Lessico femminile. Le donne tra impegno e talento 1861-1926

Firenze - 06/03/2019 : 26/05/2019

La mostra documenta la varietà dei talenti che hanno reso le donne interpreti della storia e del sapere, in settori diversi che vanno da quello più umile del lavoro dei campi fino a quello artistico-artigianale, letterario oppure scientifico.

Informazioni

  • Luogo: PALAZZO PITTI
  • Indirizzo: Piazza Dei Pitti - Firenze - Toscana
  • Quando: dal 06/03/2019 - al 26/05/2019
  • Vernissage: 06/03/2019 su invito
  • Curatori: Simonella Condemi
  • Generi: arte moderna

Comunicato stampa

L’arco temporale considerato per la mostra prende avvio dall’Unità Nazionale, che coincide con l’iscrizione di alcune lavoratrici alla Fratellanza Artigiana (1861), e si conclude con il 1926, quando venne assegnato il Premio Nobel a Grazia Deledda: prima donna italiana a ricevere l’onorificenza, la scrittrice divenne un simbolo e un riscatto per le sue connazionali. Le opere esposte documentano la varietà dei talenti che hanno reso le donne interpreti della storia e del sapere, in settori diversi che vanno da quello più umile del lavoro dei campi fino a quello artistico-artigianale, letterario oppure scientifico

Ne emerge un caleidoscopio interessante, suggestivo e ancora poco conosciuto che cerca di delineare l’importanza dell’impegno femminile nei vari ambiti del lavoro, dove l’inserimento delle donne sarà sempre più incisivo grazie alla passione delle protagoniste, che pur non rinunciando al loro ruolo familiare trovano uno spazio personale per realizzarsi. Un discorso artistico, dunque, ma anche di riflessione storica, che verrà integrato da un itinerario di approfondimento nel percorso della Galleria d’Arte Moderna.

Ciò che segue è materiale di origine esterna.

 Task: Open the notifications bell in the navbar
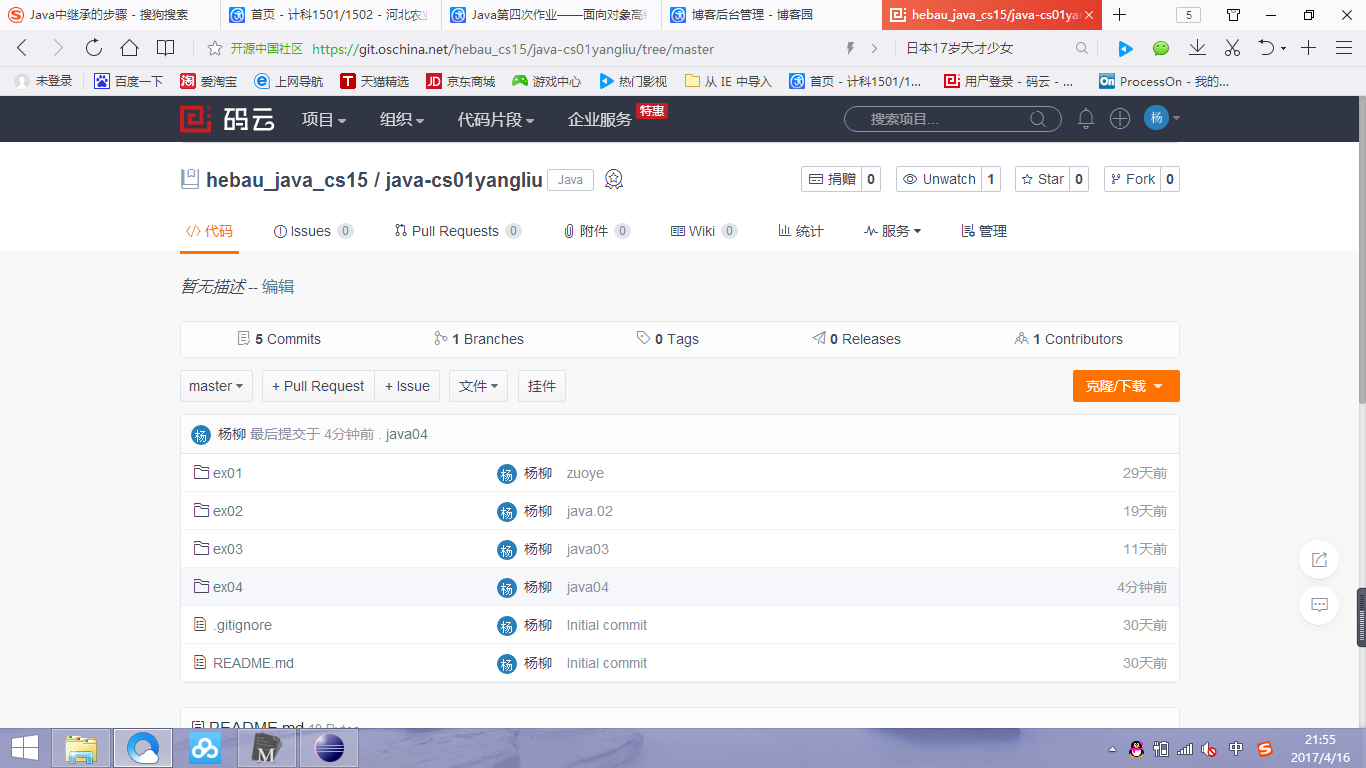[x=1086, y=118]
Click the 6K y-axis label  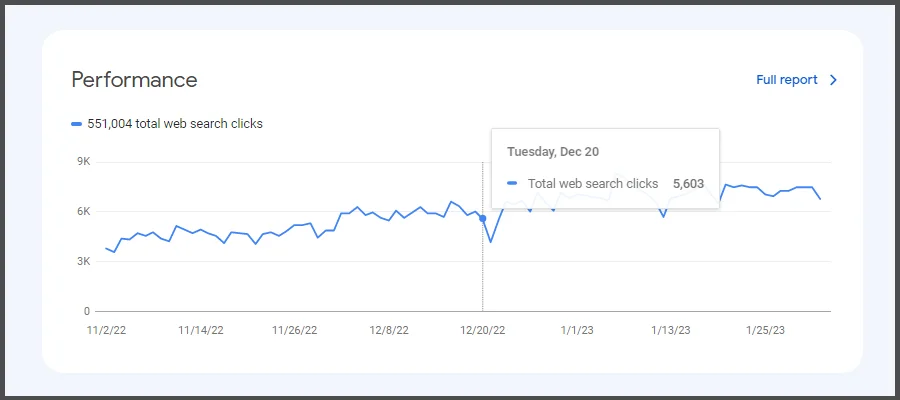pyautogui.click(x=84, y=212)
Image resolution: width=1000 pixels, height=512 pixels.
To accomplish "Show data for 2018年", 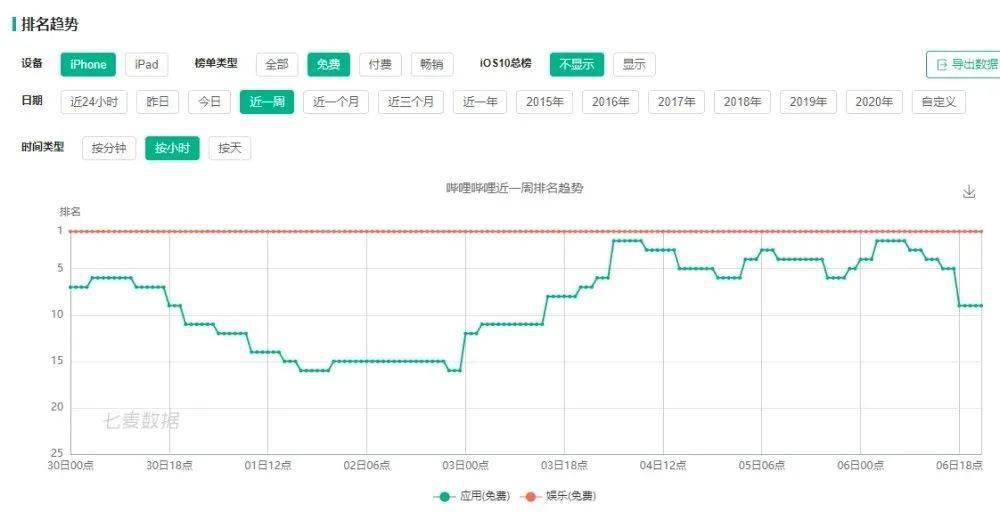I will 742,102.
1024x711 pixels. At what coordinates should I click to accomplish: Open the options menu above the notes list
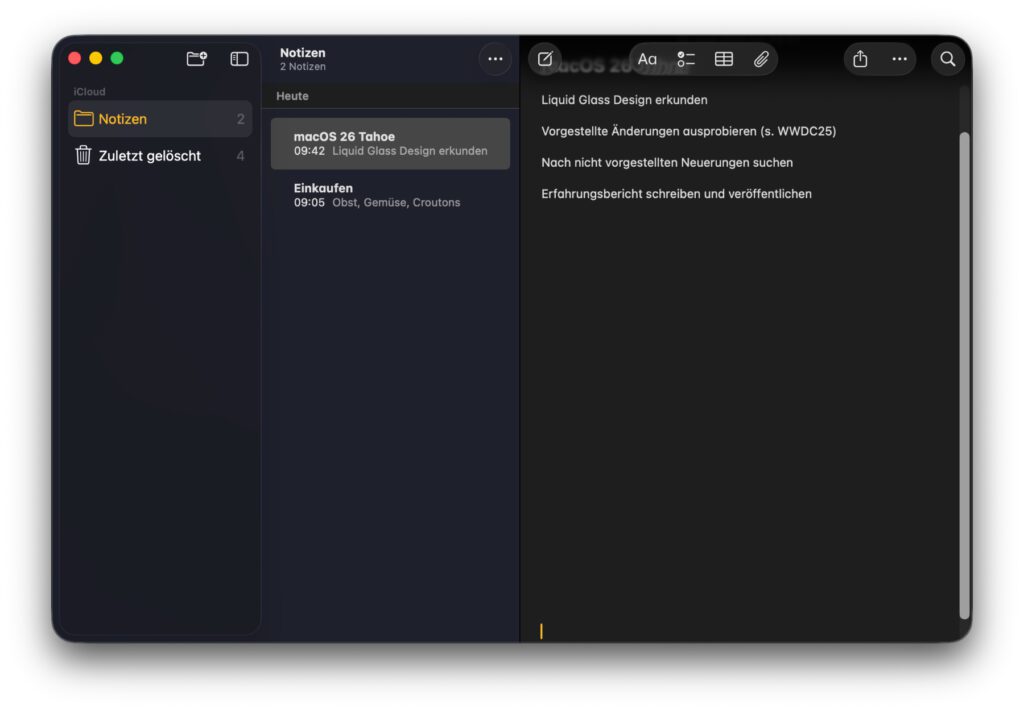tap(495, 59)
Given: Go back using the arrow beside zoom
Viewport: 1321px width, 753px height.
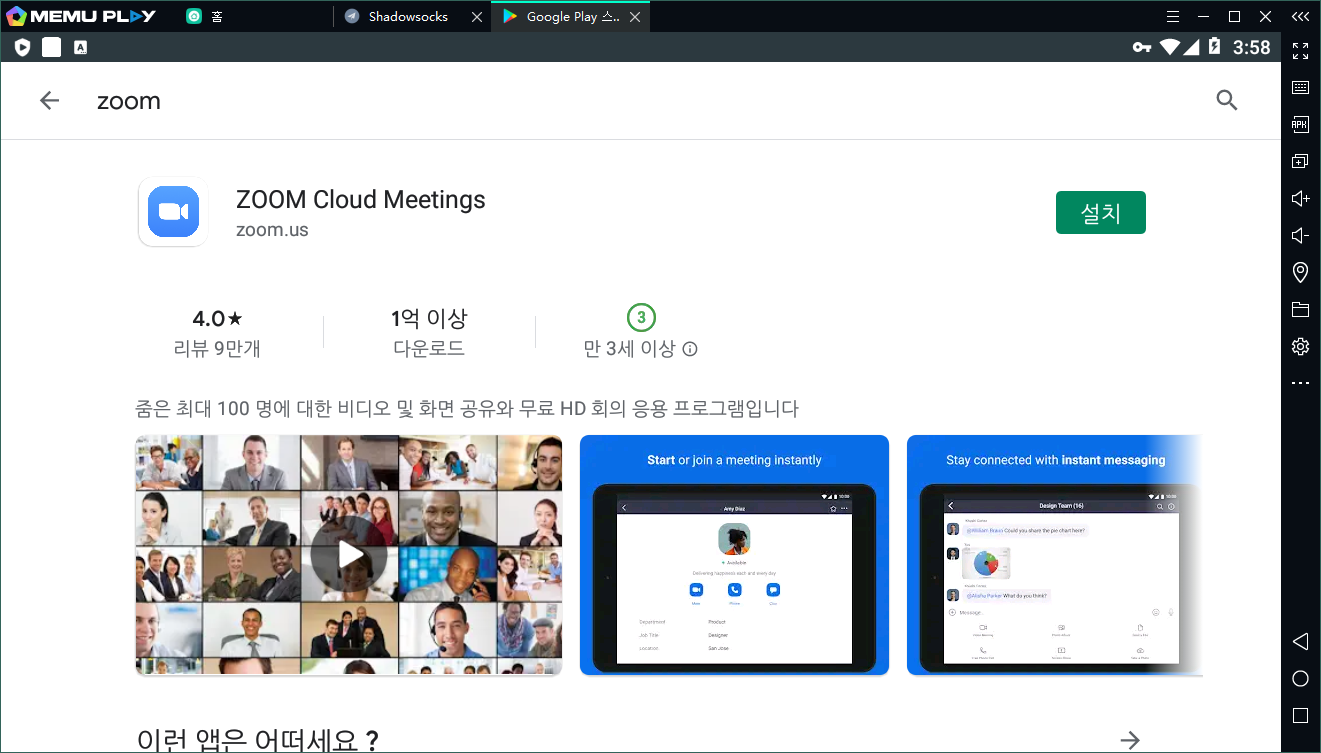Looking at the screenshot, I should pos(49,100).
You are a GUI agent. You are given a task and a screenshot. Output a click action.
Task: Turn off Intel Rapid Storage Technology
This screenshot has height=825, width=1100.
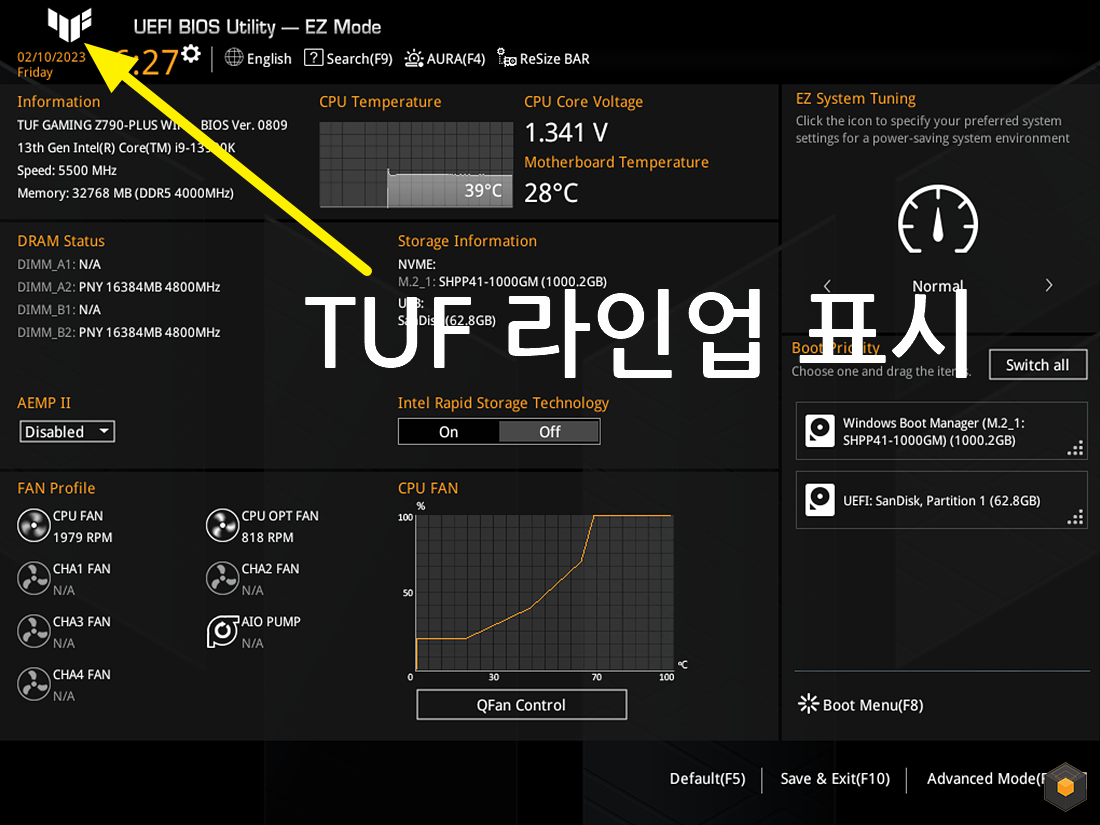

La mostra è curata da Simonella Condemi.

Le donne fra lavoro e cultura. Una mostra a Firenze

Attraverso alcuni personaggi chiave fra cui le scrittrici Grazia Deledda, Anna Franchi, le pittrici Elisabeth Chaplin e Maria Lavinia Fiorilli, la fotografa Elisa Pante Zonaro, oltre a una selezione di documenti d’archivio, la mostra a Palazzo Pitti racconta l’emancipazione femminile nel mondo della cultura e del lavoro. Interessante nelle intenzioni, la mostra tuttavia non coglie appieno la questione, peccando di eccessiva sintesi nell’illustrare le varie personalità, e tralasciando episodi importanti di questo intenso e difficile cammino sociale.